Tales From the Punchbowl:

The Making of Wynona
This is another quality behind-the-scenes featurette, this time focusing on the video for Wynona's Big Brown Beaver. Primus music videos are always a load of fun to watch, and it appears that the making of the videos is equally as fun. Included in this candid featurette is a glimpse of how the band members were converted to human latex toys and the methods in how they achieved the fast motion effect seen in the final product.

Florida 95
Florida 95 offers a look at two songs from the Punchbowl tour, recorded in West Palm Beach by an "eager Floridian fan". While the picture and sound quality leave much to be desired, these are fantastic performances of Pudding Time and Southbound Pachyderm.

The Brown Album:

The Making of The Brown Album
This so-called "making of" is a disappointment, as it is really just an extended commercial. It never gets in depth about the actual making of The Brown Album, but rather merely shows brief studio clips of the band.

Kalamazoo Live
Taken from a performance on HBO's Reverb in 1998, this is a quality performance of Kalamazoo with admirable picture and sound quality.

Horrible Swill
This featurette offers a wealth of randomly edited material, including many live clips from The Brown Album tour. Particularly noteworthy is the band partying with Alex Lifeson from Rush, who is incognito as "Big Al", hiding behind a pair of false teeth. While Horrible Swill contains nothing outstanding, it is another admirable look at a day in the life of Primus.


Lacquer Head Live
This is the only special feature listed under the Antipop album heading. Taken from the Family Values Tour in 1999, this is an exceptional performance of Lacquer Head with excellent audio and video quality.

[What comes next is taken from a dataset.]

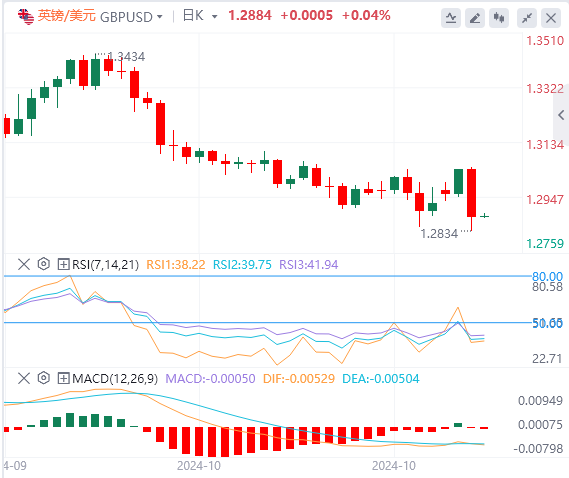Remove the MACD indicator panel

As if all of that were not enough, we are also given a section called Attic, which features the following:

This fantastic section is the Holy Grail for Primus fans, consisting of three rare clips. Featured are ancient performances of Sgt. Baker and Groundhog's Day with original guitarist Todd Huth, and the infamous "Yellow Sock" performance of Tommy the Cat, which found Primus performing a Be Bop rendition of the classic number. While the picture and sound quality of all three clips is far from desirable, the material is priceless.

Horrible Men
Horrible Men is another random featurette, proving quite similar to the Horrible Swill featurette found in The Brown Album section. Here we get to see Kirk Hammett from Metallica jamming with the band, Larry playing Eddie Van Halen's Eruption on stage, and Les running on stage in a giant chicken outfit during an Alice in Chains performance of Rooster. This 10-minute look at life with Primus on the road is not terribly revealing, but it is exactly the kind of featurette I would expect from these guys.

The Devil Went Down to Georgia Video
Originally offered as a CD-Rom extra on the Rhinoplasty EP, this hilarious version of the Charlie Daniels classic is performed by Primus with a little help from their friends under the pseudonym Festus Clamrod and the El Sobrante Twangers. This is not one of my favorite Primus cover songs, but featuring stop motion clay-mation footage similar to that seen in the Southbound Pachyderm video, it does prove to be a great video.

Also included in the Attic is a Primus Discography chronicling every album from their career, as well as a photo section filled with interesting and humorous photos.

Extras Grade: A


Final Comments

While it may not be a full-length album of brand new material, Animals Should Not Try to Act Like People is another top notch release from one of the world's most bizarre bands. Primus has gone above and beyond, particularly in the special features department, to provide quality material to tide fans over until the release of their next highly anticipated full-length studio album.

Highly Recommended.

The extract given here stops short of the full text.